Exercise input Start Marker

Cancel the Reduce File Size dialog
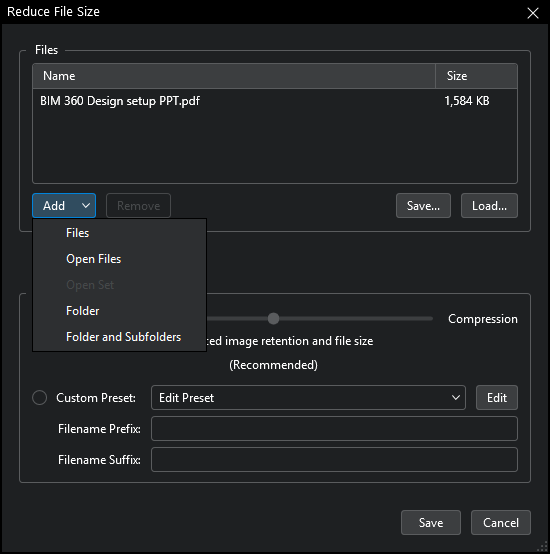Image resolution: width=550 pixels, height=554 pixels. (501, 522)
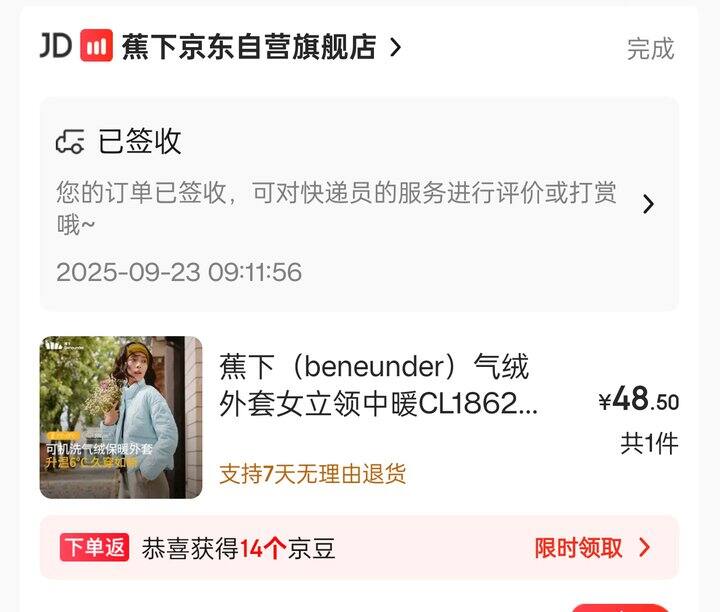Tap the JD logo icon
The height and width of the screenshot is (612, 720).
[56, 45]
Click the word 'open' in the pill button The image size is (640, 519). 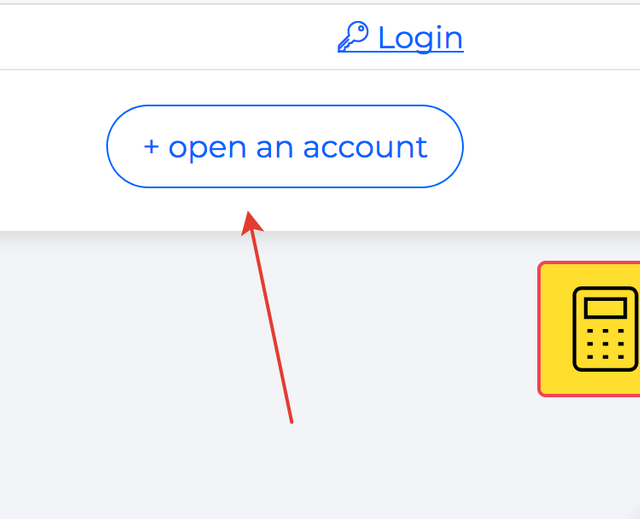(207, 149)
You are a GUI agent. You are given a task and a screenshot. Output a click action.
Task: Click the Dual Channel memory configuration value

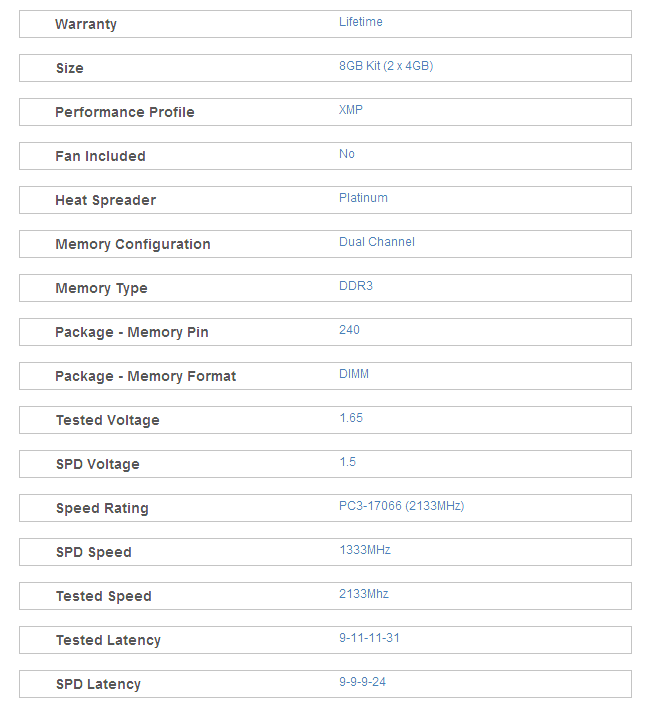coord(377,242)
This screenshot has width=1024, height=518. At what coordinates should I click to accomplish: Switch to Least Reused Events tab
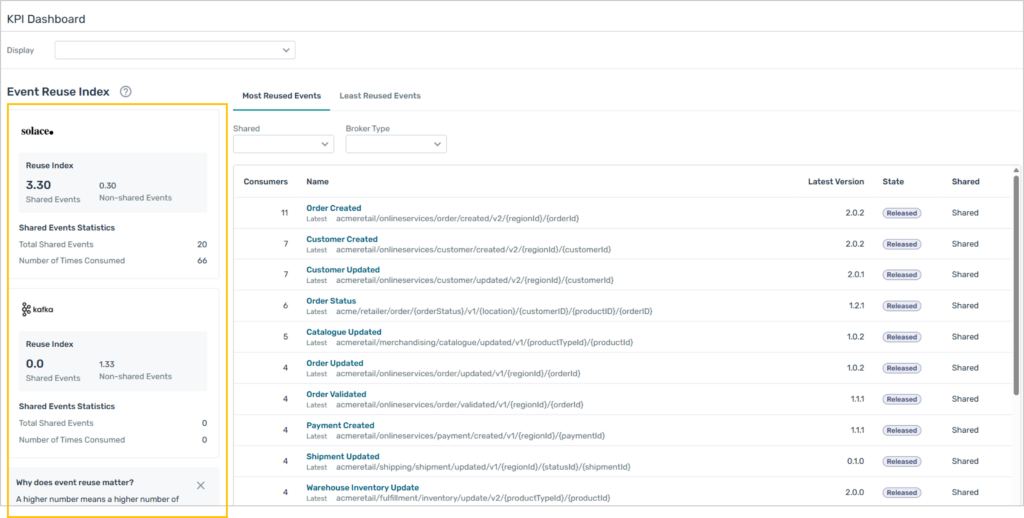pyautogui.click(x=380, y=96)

Exercise input End Marker

◆ Assigned task ◆
Exactly the lines from the one that contains "This screenshot has" to the last line of the data, both included, should be set down, and no pictures should appear among them.

◆ Answer space ◆
This screenshot has width=1024, height=518. At what coordinates should I click to accomplish: Switch to Least Reused Events tab
pyautogui.click(x=380, y=96)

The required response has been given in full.